The second breaking news update was that a 7.3 magnitude earthquake had hit Haiti.
The second one kind of puts the first one in perspective, doesn't it?
To Conan's credit, even in his own public letter bemoaning the unfairness of his situation, he acknowledges how lucky he really is to be in his position. As many of my friends might say, Conan is dealing with a first-world problem, and nothing made that clearer than the sudden third-world problem the citizens of Haiti found themselves facing.

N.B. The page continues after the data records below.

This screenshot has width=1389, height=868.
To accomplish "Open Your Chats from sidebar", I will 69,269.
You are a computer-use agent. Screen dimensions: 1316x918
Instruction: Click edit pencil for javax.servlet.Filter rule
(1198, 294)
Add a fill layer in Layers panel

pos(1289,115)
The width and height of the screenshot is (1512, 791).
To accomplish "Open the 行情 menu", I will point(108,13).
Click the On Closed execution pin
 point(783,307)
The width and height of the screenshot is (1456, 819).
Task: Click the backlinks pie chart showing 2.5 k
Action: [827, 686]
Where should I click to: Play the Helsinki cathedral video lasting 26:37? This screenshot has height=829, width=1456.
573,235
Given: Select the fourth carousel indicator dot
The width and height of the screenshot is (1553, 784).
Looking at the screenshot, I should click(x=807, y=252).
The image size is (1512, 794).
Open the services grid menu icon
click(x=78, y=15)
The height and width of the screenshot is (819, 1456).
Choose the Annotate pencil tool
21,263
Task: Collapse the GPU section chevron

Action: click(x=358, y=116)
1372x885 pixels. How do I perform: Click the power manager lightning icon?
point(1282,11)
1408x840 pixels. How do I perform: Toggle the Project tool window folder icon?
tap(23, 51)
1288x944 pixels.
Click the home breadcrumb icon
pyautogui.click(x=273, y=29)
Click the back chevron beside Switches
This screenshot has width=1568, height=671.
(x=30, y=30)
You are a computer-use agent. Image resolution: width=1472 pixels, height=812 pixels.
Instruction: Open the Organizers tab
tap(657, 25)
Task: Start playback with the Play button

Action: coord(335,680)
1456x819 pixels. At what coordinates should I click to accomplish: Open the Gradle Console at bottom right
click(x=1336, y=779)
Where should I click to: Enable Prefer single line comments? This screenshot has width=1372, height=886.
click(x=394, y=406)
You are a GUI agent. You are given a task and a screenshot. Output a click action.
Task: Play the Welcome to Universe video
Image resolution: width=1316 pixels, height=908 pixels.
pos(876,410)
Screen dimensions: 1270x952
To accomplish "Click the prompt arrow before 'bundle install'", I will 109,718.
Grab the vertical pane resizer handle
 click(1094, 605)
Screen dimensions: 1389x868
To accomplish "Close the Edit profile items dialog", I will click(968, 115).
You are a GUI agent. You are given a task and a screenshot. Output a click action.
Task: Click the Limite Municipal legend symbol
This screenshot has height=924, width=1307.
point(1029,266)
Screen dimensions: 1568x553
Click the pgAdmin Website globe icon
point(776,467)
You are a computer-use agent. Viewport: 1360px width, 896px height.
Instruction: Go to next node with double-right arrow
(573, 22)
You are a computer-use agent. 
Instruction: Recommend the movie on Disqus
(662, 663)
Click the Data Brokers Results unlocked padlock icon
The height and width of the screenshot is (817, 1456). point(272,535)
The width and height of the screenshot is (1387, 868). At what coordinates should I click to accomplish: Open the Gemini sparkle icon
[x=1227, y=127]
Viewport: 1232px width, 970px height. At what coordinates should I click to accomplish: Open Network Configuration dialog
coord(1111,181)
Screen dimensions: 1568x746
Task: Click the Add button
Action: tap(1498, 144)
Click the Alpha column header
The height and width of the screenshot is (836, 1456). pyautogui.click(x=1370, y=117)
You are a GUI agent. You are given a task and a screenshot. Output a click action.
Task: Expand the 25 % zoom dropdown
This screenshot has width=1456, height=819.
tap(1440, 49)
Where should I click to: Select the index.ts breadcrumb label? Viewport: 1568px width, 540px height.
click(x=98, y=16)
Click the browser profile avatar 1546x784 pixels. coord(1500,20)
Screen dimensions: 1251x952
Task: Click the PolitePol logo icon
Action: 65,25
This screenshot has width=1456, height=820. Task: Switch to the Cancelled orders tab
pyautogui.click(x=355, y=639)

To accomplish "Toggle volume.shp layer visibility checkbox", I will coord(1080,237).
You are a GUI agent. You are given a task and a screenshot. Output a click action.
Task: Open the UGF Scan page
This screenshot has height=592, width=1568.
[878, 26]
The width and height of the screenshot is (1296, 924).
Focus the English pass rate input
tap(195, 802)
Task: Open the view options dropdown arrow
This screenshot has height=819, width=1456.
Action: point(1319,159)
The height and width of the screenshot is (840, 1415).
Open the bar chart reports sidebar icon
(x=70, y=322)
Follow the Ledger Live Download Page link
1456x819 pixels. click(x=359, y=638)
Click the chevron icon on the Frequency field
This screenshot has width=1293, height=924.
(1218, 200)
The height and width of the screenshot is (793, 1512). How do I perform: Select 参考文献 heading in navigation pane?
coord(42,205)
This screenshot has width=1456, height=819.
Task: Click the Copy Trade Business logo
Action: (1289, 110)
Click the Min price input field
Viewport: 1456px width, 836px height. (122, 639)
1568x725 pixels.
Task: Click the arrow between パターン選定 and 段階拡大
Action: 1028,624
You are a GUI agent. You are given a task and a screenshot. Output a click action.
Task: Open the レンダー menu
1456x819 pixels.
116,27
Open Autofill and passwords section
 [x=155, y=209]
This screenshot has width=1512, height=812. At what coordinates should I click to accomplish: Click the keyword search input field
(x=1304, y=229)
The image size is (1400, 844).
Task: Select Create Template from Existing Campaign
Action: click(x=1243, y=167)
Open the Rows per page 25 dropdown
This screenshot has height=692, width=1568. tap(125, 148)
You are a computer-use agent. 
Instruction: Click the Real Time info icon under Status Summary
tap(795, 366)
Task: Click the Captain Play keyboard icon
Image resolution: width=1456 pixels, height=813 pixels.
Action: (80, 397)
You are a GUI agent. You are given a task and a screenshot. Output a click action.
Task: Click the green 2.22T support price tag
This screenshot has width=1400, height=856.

I help organize a weekly political discussion lunch at work on Wednesdays, and people who gathered were interested in discussion both Leno/Conan and Haiti. There was some feeling that the Leno/Conan story was much more trivial, and a few people seemed almost embarrassed that they wanted to discuss it.
The world doesn't stop for disasters, either private ones or public ones. When my father died, I kept thinking that the world had stopped, and why didn't everyone else see that? When 9/11 happened, the world seemed to stop, but in truth, other aspects of life moved forward (such as the postal increase that was announced on that day). And sometimes the scope of a tragedy is so huge that we need the release of trivial matters to help us to cope.
Anyway, that's a thought for the day.